The critical consensus suggested something deeper than a well-made game. Reviewers seemed to be responding to a kind of clarity of purpose. In an industry often pulled toward sprawl, toward open worlds and endless side content, Mina the Hollower appeared to have chosen constraint. It knew what it was. It executed that vision completely. The hours critics spent with it were not hours of obligation or completionism—they were hours of genuine absorption.
By mid-2026, the game had become a reference point. When critics discussed the year's best work, Mina the Hollower was not one option among many. It was the standard against which other action-adventures were being measured. The Metacritic score—the highest of the year—was less a judgment than a confirmation of something the critical community had already decided: this was the game that mattered. What remained to be seen was whether that critical consensus would translate into the kind of commercial success that would reshape how the industry thought about design. But in the moment of its release, Mina the Hollower had already won the argument about what games could be.
Notable Quotes
The best old-school action adventure I've played in a while— Ars Technica
The Hearth Conversation Another angle on the story
Why did this game land so hard with critics when so many others don't?

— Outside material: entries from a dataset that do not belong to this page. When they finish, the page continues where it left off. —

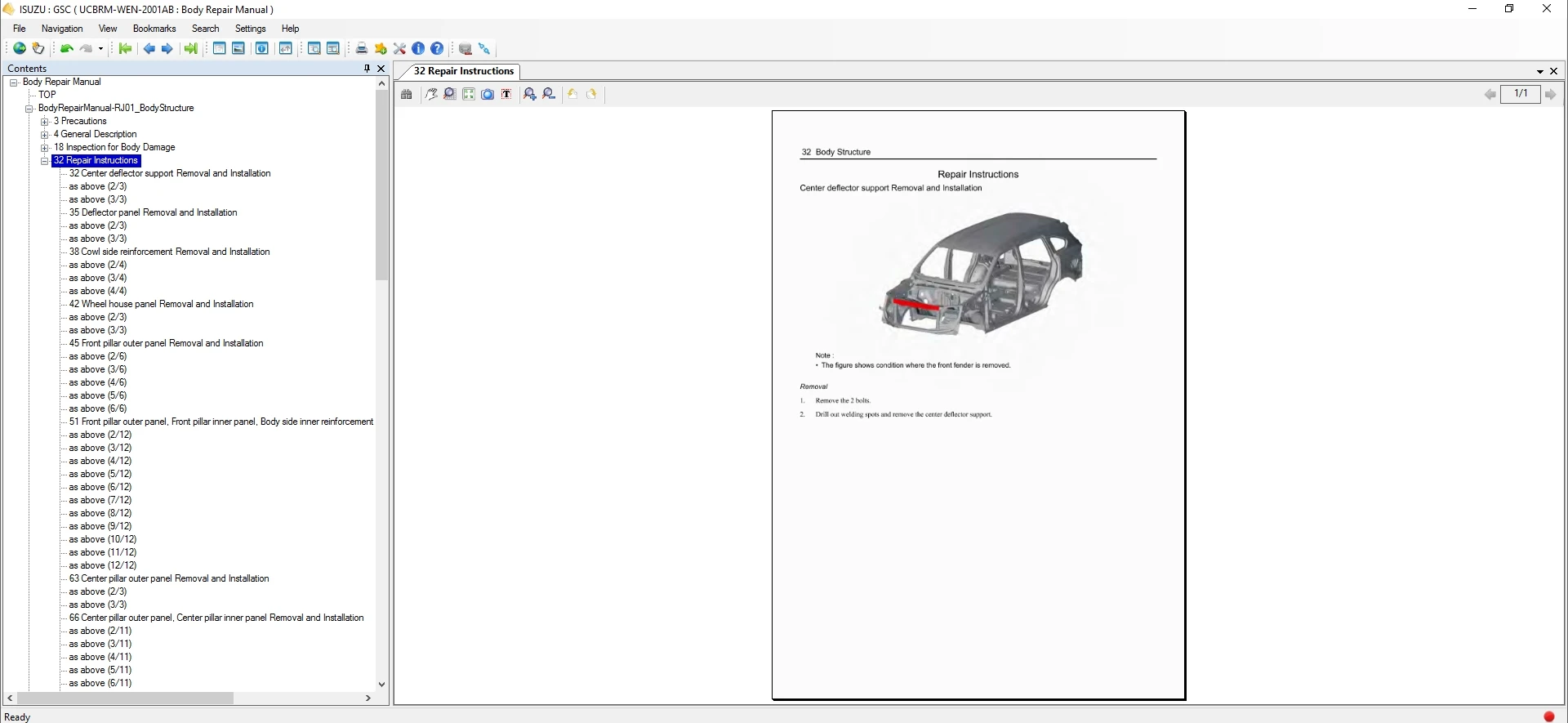The image size is (1568, 723).
Task: Click the blue question mark help icon
Action: [437, 49]
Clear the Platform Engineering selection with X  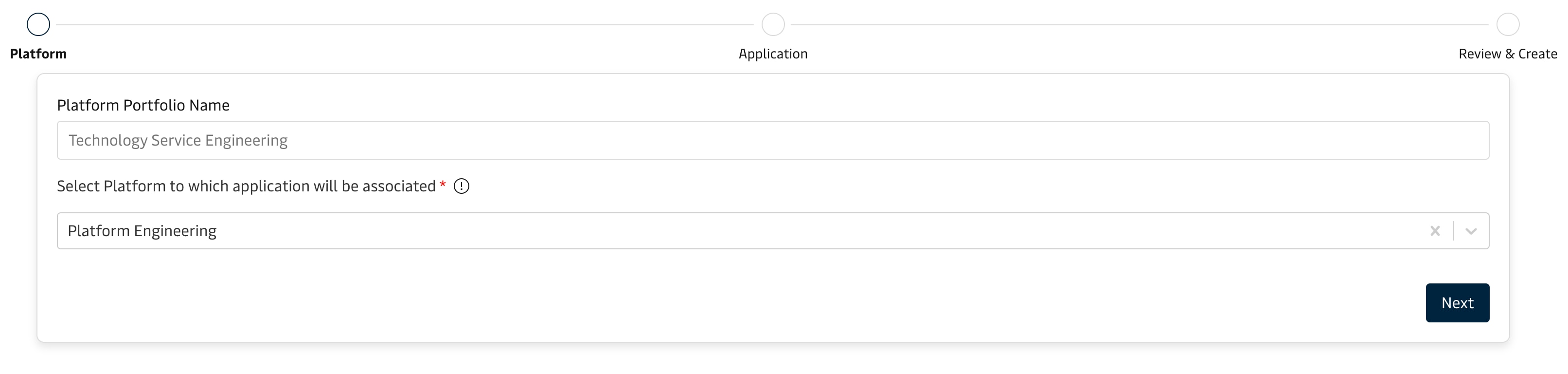tap(1435, 231)
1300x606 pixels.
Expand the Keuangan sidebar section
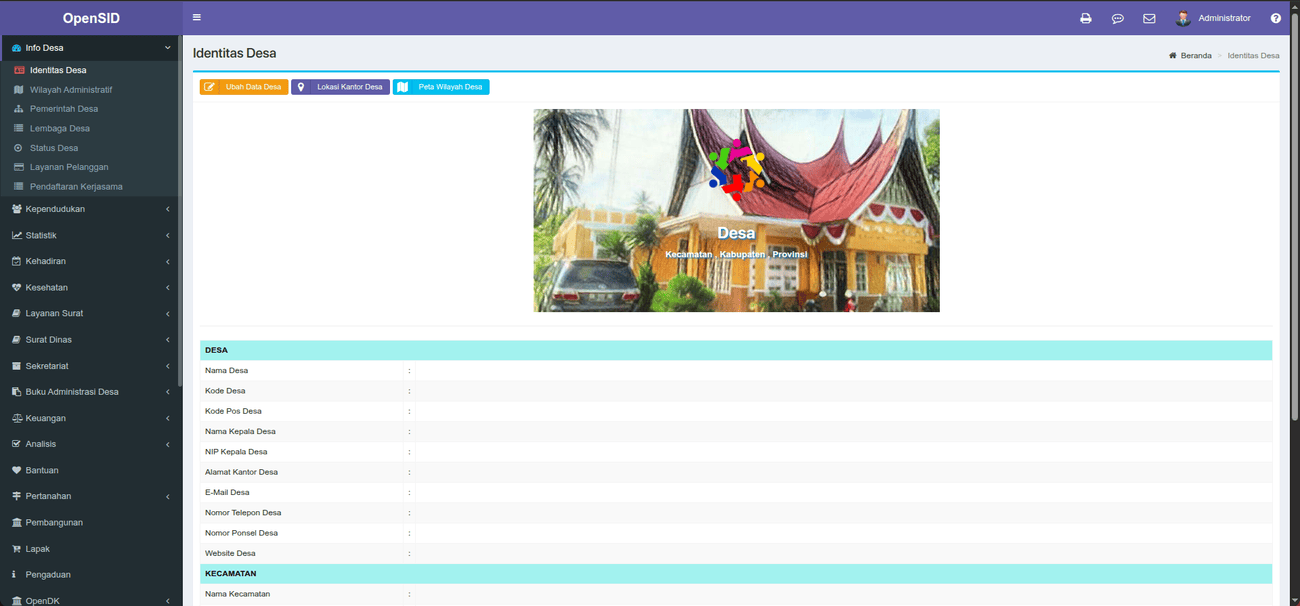(x=90, y=418)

It felt like critics were responding to something they'd been missing—a game that knew exactly what it wanted to be and didn't apologize for it. No bloat, no compromise.
But it's built on four earlier games. How is that not just retreading?

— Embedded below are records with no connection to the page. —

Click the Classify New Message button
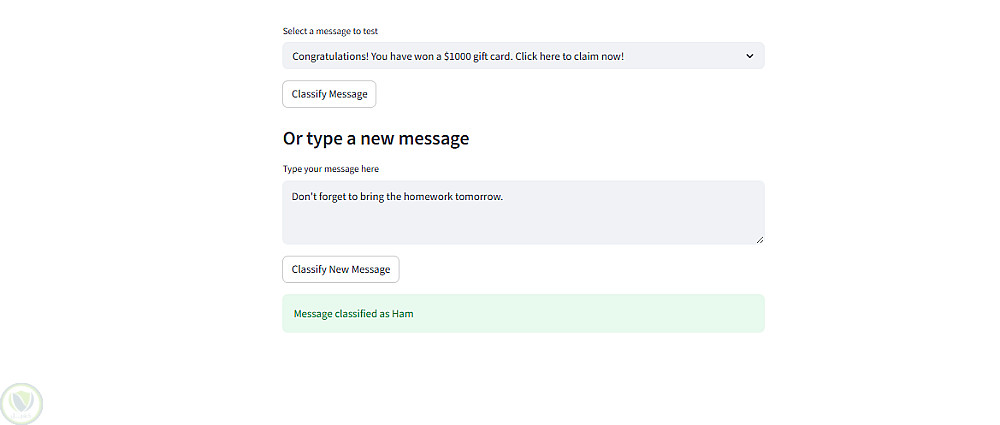Viewport: 1000px width, 425px height. tap(341, 269)

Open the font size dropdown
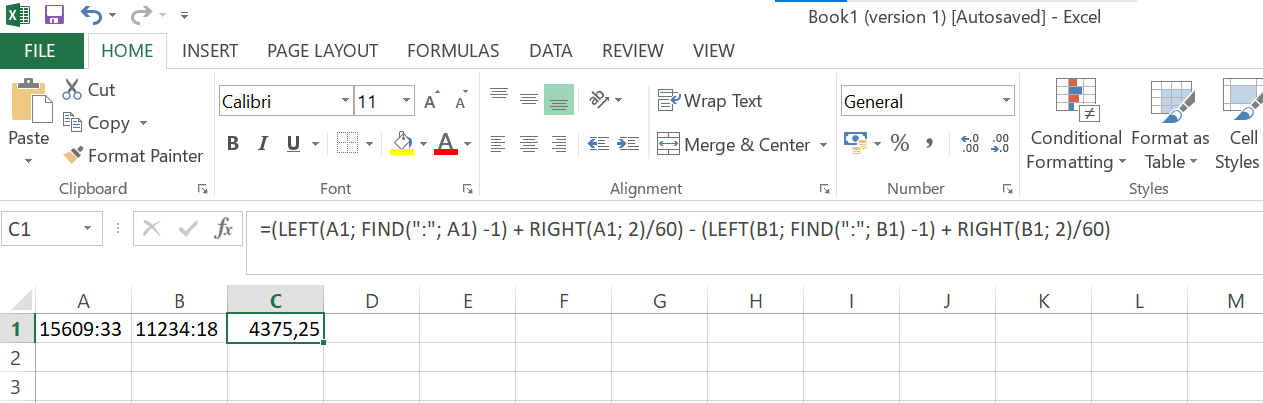pyautogui.click(x=406, y=101)
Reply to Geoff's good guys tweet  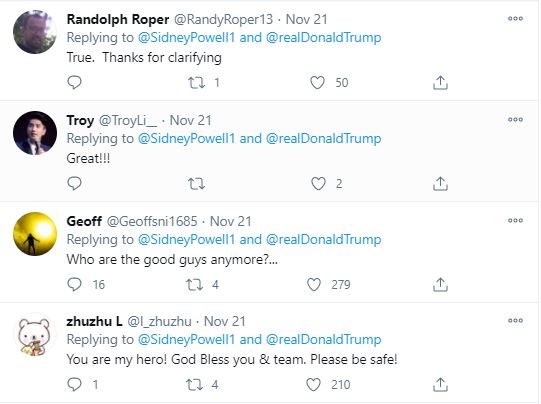click(x=74, y=285)
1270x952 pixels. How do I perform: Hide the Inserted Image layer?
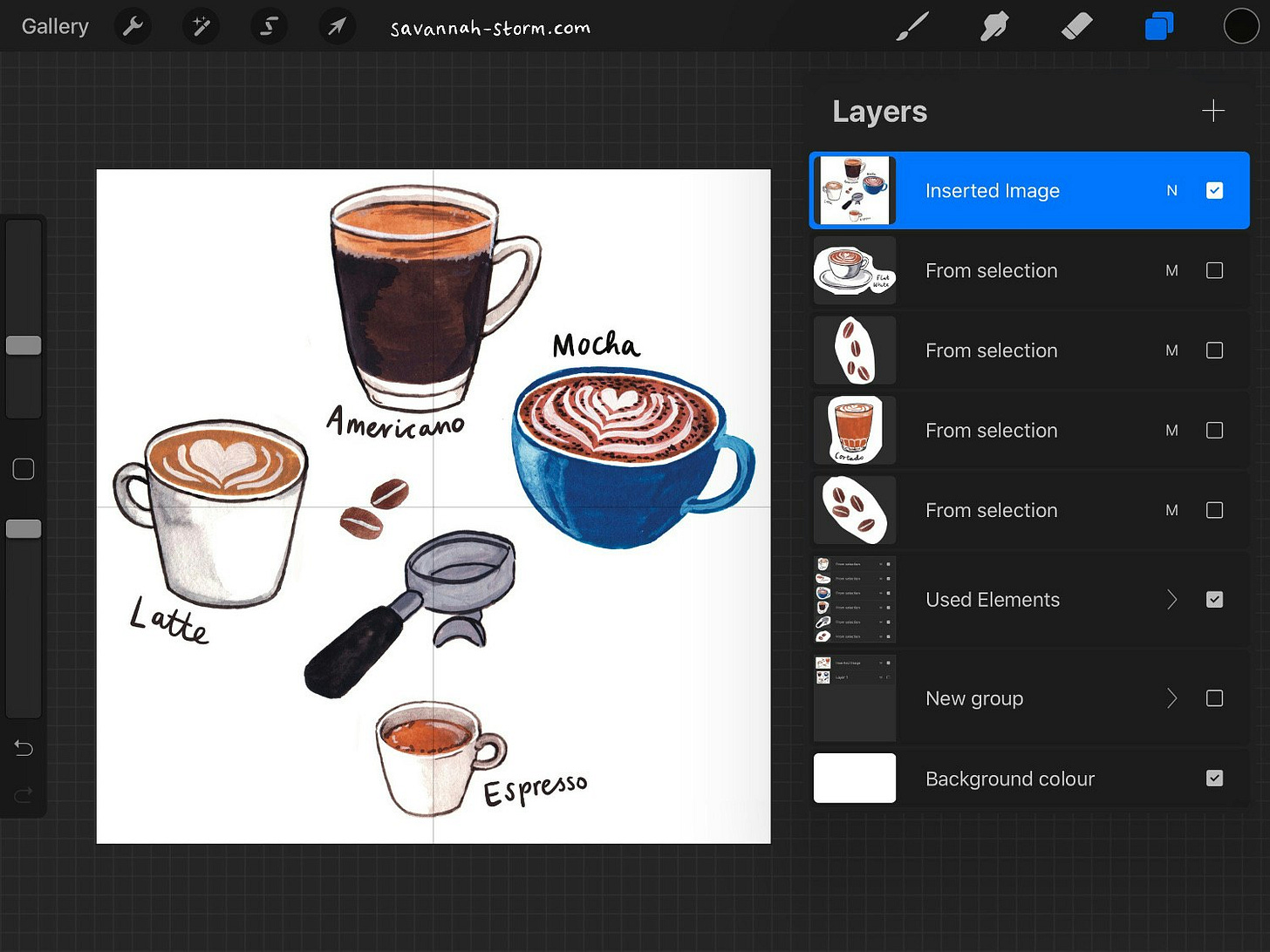(x=1214, y=190)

The difference is in the execution. It took those foundations and refined them with a clarity that felt new. Like returning to something you loved and finding it's been perfected.
The Metacritic score being highest of the year—does that actually mean anything?
It means the critical community agreed, across different outlets and sensibilities. That kind of consensus is rare. It suggests something genuinely resonated.
What about the time critics spent with it—31, 34 hours. Does that matter?
Absolutely. That's not obligation time. That's the time you spend when something has you. It's the difference between finishing a game and living in one.
So what happens next? Does this change how games get made?
That's the real question. If the industry notices that constraint and clarity won the year, maybe. But usually they just see the success and miss the reason for it.